As a follow-up to my previous article, Overview: The 'New' Google Analytics Platform, I'm providing a series of articles that dive into each of the platform's new components in more detail. For this article, I'm going to spend some time going through the Visitor Flow Report, a feature that can help you assess website engagement.

Navigational Maps

The new Visitor Flow Report allows you to see the navigational process that your website visitors completed. Now, the cool part is that you will get to view the navigation from almost any metric, such as country, source, medium, campaign and more. So what does this mean for you? You can now see the most popular paths that visitors took on your site. This is especially important if you might be directing your website visitors down a certain path, and you need to see if this is working or not. This will also allow you to see which sources/mediums are bringing the most desirable traffic to your website, based on desired paths.

Drill Down on Content

The report is located on the left-hand side, under your grouping of Audience reports. It will be your last option in the column. Check out the screenshot below.


On the top left, that pull down menu will allow you to choose your desired metric to compare. Again, options are almost endless. Also, on the left side, not shown in the screenshot, is a zoom feature that will allow you to zoom in/zoom out as needed to display your data.

In my example, we're looking at the various sources and mediums that brought visitors to our site. From left to right, you will see the most popular starting page, as well as the following 1st interaction, 2nd interaction, and so on. You can then follow the lines to form your visitor flow paths. When you click on any web page along the page, you receive the pop-out, shown in the screenshot below.


In the above screenshot, this is the pop-out for our Adobe pages. From top to bottom, you'll be able to see how many of our category pages were viewed and then of total visits, how many visitors continued navigating throughout our website versus how many dropped off and left our site -- a great measure of website engagement.


Now, because this flow chart is small in comparison to screen size, you will notice "more pages," noting there are too many pages to show. If you click on one of those boxes, you will then see the screenshot above, a listing of all of the other pages your website visitors went through.
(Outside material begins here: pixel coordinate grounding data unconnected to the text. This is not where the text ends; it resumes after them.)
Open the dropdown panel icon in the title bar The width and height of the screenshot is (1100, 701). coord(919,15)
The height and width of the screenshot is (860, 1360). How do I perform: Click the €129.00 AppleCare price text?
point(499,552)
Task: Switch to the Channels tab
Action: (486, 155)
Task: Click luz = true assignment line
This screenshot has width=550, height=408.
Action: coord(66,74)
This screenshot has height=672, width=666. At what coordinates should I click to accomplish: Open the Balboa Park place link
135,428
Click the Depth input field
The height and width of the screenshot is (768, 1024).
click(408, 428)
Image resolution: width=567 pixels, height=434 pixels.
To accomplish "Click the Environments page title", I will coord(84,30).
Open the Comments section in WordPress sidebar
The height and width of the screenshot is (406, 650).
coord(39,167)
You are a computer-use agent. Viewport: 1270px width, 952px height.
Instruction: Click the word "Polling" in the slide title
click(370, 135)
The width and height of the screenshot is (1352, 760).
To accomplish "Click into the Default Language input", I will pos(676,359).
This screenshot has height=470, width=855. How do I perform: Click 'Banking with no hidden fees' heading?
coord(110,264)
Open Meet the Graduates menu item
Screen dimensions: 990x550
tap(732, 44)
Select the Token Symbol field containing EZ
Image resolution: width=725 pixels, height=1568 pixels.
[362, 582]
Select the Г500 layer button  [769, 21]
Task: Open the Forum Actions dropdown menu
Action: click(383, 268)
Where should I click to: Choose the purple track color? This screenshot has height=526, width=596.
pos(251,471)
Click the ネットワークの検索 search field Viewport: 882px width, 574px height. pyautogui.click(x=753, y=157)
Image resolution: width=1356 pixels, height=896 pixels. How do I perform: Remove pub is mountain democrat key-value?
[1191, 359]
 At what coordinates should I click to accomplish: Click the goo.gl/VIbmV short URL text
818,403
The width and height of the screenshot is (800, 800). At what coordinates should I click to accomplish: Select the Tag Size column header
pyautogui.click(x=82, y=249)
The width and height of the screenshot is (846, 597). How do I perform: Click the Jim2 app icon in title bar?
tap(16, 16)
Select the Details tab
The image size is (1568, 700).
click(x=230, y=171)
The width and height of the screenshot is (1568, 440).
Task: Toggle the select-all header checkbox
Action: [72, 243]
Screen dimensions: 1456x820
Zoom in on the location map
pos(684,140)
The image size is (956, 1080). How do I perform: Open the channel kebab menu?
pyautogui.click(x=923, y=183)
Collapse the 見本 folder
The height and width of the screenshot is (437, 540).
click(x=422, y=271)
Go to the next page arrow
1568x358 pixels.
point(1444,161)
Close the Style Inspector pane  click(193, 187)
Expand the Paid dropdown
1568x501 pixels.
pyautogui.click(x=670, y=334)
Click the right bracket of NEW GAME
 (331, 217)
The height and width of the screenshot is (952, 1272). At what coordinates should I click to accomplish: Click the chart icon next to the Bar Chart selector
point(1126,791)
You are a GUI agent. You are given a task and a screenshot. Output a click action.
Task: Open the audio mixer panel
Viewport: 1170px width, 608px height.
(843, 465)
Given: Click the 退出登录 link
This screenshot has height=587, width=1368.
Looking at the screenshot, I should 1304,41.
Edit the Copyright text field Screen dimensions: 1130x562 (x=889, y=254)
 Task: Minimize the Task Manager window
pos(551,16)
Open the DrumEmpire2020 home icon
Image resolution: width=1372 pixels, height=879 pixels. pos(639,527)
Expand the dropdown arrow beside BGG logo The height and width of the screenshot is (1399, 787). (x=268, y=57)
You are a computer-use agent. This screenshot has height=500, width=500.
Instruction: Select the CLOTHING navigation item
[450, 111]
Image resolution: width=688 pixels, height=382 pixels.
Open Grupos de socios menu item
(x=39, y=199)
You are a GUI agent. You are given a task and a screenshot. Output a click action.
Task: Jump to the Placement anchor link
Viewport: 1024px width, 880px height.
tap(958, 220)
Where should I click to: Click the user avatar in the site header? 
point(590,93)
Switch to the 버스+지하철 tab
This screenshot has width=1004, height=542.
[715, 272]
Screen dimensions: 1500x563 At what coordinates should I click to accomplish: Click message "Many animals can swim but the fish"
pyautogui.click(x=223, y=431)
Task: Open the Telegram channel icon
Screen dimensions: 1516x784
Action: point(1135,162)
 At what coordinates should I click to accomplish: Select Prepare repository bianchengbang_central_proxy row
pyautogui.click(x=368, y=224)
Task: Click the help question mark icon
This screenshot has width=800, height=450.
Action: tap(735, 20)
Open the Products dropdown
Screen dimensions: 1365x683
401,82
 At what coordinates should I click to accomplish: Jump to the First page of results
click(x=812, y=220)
Real-World Thoughts & Applications

In conclusion, this is a great new report to learn some more information about your website visitors and the paths they followed once they reached your site. Spend some time with this report and see if you can determine any action steps on your webpages to increase your overall engagement. This is especially important if you are running an e-Commerce website -- what can you learn about your visitor flow that will help you engage your visitors on appropriate pages.

I hope you're having some fun using the new interface. Have a question? Go ahead and leave one in the comments below. In a few weeks, we will focus on the grouping of mobile report and look at ways you can use this report for your business.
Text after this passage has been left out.